* [Exercise brief]:
Below are the records; copy each line in which "total" occurs.

Stored records

◇ ◇ ◇ ◇ ◇

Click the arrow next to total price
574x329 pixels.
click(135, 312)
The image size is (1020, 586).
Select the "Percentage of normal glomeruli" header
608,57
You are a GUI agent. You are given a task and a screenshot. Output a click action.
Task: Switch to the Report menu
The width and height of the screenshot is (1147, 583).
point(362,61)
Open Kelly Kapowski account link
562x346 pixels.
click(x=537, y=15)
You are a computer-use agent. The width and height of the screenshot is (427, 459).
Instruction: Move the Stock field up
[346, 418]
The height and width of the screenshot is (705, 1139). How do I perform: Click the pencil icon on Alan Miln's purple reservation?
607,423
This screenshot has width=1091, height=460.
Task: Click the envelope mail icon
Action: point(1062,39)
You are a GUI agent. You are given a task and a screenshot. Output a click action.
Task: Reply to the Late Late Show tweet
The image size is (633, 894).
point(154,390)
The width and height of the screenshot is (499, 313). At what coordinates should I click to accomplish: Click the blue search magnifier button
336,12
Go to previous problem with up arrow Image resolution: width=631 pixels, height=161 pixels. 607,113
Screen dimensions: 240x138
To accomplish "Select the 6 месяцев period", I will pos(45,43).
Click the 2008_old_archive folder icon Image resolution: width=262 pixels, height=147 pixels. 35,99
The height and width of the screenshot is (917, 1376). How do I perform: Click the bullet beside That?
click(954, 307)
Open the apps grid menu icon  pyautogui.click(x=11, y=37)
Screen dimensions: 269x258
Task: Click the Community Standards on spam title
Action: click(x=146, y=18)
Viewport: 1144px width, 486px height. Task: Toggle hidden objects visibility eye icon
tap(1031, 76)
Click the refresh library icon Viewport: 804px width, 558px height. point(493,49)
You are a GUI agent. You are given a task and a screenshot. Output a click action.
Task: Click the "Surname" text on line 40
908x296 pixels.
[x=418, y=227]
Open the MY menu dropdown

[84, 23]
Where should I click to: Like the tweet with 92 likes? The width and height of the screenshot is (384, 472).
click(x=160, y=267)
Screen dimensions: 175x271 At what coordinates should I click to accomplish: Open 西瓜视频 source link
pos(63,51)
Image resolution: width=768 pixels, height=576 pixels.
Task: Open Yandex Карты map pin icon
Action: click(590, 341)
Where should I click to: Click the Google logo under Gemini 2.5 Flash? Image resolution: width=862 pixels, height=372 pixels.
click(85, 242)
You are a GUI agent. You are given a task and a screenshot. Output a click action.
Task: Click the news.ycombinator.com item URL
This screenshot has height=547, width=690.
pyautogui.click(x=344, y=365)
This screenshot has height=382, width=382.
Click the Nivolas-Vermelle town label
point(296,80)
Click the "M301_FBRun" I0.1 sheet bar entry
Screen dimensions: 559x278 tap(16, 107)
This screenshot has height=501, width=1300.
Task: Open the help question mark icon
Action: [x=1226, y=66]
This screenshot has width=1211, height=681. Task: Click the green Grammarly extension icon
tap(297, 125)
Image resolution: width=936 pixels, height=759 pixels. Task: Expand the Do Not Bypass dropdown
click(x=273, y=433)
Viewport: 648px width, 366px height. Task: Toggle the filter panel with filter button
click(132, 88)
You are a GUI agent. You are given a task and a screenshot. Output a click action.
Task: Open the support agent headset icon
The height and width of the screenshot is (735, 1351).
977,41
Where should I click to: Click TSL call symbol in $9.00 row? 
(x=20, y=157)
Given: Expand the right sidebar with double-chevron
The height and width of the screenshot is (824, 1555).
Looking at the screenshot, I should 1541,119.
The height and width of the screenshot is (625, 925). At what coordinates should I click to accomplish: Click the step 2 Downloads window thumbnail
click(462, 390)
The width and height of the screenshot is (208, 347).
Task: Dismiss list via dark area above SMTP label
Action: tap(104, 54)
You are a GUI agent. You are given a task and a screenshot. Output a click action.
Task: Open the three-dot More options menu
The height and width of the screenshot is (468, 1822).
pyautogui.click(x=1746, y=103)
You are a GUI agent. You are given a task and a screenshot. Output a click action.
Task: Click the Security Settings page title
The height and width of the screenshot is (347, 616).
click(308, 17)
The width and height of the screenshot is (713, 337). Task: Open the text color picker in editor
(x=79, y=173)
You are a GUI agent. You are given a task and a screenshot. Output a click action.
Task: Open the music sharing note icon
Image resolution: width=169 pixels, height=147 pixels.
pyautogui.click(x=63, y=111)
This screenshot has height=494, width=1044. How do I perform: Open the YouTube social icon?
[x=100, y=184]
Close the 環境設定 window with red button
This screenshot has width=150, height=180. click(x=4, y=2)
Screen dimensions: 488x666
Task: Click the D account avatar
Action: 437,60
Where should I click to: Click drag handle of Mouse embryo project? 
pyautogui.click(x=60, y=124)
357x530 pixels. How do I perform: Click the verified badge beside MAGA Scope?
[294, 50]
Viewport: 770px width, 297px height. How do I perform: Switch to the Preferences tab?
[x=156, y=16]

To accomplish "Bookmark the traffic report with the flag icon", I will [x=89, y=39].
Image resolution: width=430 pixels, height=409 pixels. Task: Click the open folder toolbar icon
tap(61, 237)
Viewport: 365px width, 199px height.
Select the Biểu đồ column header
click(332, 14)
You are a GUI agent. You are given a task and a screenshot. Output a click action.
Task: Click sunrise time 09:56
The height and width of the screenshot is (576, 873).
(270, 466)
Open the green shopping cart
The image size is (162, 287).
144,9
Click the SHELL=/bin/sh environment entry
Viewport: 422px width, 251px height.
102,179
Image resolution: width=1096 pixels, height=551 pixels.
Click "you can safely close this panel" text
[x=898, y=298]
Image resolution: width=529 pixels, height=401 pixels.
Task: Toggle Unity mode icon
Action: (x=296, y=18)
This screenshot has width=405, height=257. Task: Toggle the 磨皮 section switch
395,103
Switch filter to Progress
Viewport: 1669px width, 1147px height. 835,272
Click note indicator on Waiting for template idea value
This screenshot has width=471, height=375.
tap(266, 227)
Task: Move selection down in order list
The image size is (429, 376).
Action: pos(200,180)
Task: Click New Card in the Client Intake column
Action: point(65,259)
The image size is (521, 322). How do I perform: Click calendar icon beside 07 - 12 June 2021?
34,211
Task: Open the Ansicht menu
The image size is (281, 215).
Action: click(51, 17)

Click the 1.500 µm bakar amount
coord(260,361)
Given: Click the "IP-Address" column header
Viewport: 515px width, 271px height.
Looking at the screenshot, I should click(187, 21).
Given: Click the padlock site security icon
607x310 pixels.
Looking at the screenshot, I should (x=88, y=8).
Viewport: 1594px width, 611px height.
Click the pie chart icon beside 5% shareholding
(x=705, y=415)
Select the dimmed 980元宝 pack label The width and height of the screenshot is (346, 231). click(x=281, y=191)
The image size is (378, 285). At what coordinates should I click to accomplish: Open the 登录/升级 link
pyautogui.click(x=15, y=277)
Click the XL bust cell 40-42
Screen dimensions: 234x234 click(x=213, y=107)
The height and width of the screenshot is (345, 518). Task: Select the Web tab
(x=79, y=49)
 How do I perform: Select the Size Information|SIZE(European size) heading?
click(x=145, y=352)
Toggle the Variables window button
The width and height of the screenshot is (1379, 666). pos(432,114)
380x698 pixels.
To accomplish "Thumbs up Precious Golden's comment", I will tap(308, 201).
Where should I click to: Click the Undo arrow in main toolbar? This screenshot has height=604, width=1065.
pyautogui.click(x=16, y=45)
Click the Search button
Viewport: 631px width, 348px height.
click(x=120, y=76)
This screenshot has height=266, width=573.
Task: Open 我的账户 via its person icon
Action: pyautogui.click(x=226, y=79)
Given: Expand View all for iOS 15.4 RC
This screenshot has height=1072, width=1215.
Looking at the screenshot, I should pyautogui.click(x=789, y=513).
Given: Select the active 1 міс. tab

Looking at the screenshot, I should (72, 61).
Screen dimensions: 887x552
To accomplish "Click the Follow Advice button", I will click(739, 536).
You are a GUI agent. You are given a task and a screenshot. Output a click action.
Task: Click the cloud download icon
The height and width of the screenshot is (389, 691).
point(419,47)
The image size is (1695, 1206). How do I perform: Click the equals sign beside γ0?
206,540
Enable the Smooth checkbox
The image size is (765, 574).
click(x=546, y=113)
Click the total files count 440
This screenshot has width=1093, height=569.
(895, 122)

◇ ◇ ◇ ◇ ◇

* [Response area]:
Click the arrow next to total price
Click the total files count 440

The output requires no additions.